Databricks' Dolly is an instruction-following large language model built on the Databricks machine learning platform and licensed for commercial use. The model is derived from EleutherAI's Pythia-12b and fine-tuned on approximately 15,000 instruction-response pairs generated by Databricks employees. The training data covers capability domains from the InstructGPT paper, including brainstorming, classification, closed question answering, generation, information extraction, open question answering, and summarization. The dataset, called databricks-dolly-15k, is released under a permissive CC-BY-SA license and is publicly available on Hugging Face alongside the model weights.
The Dolly model family represents Databricks' effort to democratize access to large language models and ensure that organizations and individuals can benefit from AI technology. The 12 billion parameter version, dolly-v2-12b, demonstrates surprisingly high quality instruction-following behavior despite not being designed as a state-of-the-art model. The repository provides comprehensive documentation for both inference and training, with specific guidance for running the model on different GPU hardware configurations including A100, A10, and V100 GPUs. For inference, the model is available directly on Hugging Face and can be used with the transformers library, with instructions provided for optimizing performance on various instance types through techniques like 8-bit weight loading and float16 precision.

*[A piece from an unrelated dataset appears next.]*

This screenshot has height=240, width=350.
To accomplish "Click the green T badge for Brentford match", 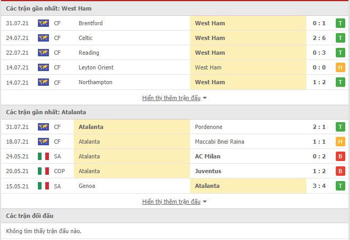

The repository includes detailed training instructions for users who want to fine-tune or train the model themselves. Training is facilitated through Databricks notebooks and requires GPU clusters, with the documentation specifying that A100 instances with 8 GPUs are preferred for training the full 12B parameter model. For users with access to smaller GPU configurations, the repository provides alternative configurations and memory optimization strategies, though these are noted as suboptimal compared to A100 training. The training process uses DeepSpeed for distributed training optimization, with separate configuration files tailored to different GPU families.
The documentation explicitly acknowledges significant limitations in the Dolly model's capabilities. The model struggles with syntactically complex prompts, programming problems, mathematical operations, factual accuracy, date and time handling, open-ended question answering, hallucination, list enumeration, stylistic mimicry, and humor generation. Additionally, some capabilities present in the original Pythia model, such as well-formatted letter writing, are absent in the fine-tuned version. The repository also documents dataset limitations, noting that the model reflects biases and content from both The Pile pretraining corpus and the Wikipedia passages included in the instruction tuning dataset. The training data represents the interests and semantic choices of Databricks employees during March and April 2023, a demographic not representative of the global population.
According to GitGenius activity tracking, the repository shows relatively low engagement with a median issue and pull request response latency of approximately 15,527 hours and a mean latency of 15,030 hours. The most active contributors tracked include dolphnkim, huzhengdong, and iwannabewater, each with single recorded events. The repository shares overlapping contributors with major projects including Microsoft's VSCode and TypeScript repositories as well as the Rust language repository, indicating some cross-pollination with broader open-source communities.